── Source records
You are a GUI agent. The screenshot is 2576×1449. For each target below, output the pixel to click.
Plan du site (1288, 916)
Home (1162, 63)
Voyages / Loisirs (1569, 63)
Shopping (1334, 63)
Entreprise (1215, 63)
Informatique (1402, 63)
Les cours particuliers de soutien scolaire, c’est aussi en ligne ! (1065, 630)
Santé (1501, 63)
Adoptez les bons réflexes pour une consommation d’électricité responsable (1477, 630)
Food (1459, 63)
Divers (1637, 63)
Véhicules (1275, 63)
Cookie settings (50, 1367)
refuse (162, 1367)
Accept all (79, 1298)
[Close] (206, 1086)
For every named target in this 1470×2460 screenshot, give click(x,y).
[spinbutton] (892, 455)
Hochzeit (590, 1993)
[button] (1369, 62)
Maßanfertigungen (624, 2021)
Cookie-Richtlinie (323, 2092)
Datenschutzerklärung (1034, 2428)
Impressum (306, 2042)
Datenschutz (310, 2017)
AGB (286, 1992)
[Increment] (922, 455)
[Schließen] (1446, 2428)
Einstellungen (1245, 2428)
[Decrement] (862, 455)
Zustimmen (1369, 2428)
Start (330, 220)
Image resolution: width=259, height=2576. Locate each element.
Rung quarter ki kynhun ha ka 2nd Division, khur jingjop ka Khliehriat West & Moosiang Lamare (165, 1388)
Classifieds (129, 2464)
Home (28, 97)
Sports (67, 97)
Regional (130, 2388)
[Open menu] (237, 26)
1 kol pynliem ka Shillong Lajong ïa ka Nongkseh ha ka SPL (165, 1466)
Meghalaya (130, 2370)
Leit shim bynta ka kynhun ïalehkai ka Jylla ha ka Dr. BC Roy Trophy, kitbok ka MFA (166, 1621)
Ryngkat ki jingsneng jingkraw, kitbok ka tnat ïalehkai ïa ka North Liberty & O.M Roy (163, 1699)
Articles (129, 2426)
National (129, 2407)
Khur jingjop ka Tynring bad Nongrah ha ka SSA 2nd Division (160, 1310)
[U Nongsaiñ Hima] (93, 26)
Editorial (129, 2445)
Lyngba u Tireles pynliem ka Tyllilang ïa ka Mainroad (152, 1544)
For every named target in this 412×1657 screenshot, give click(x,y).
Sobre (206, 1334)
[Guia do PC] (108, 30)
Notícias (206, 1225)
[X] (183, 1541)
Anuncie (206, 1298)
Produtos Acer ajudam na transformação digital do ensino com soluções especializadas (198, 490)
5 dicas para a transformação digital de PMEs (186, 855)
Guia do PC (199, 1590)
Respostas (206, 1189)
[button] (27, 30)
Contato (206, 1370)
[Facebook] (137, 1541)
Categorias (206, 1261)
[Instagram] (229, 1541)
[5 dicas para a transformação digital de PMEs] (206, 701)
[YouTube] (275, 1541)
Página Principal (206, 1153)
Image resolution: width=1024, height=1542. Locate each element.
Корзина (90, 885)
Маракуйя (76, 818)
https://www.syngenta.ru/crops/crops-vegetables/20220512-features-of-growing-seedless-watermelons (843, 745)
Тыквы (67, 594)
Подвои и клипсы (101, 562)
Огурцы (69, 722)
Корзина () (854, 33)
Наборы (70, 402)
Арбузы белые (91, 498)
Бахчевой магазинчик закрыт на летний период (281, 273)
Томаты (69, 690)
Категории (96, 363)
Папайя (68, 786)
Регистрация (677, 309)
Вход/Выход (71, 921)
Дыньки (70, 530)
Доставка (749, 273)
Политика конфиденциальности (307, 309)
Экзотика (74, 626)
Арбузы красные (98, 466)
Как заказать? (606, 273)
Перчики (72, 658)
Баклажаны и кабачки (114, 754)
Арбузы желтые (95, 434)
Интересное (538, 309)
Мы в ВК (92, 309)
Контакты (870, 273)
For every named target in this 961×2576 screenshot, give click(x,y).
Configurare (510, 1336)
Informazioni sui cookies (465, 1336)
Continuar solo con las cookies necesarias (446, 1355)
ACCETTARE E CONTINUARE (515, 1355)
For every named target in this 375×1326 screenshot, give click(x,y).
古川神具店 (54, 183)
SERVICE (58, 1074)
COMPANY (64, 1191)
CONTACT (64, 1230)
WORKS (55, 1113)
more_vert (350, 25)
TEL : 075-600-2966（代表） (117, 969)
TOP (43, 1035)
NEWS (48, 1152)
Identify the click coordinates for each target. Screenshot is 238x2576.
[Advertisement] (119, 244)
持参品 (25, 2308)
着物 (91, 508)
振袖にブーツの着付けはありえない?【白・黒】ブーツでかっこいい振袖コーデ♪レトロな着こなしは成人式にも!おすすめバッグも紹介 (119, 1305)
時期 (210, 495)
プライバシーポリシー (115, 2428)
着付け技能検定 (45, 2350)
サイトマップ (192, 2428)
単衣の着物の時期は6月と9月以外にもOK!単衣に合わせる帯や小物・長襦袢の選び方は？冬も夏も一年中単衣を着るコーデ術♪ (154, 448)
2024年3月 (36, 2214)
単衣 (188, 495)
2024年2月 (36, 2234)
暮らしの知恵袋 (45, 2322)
────
(Prompt): Each line of the data that contains "jingjop" should be counted; please give only the number.

(Answer to this problem): 2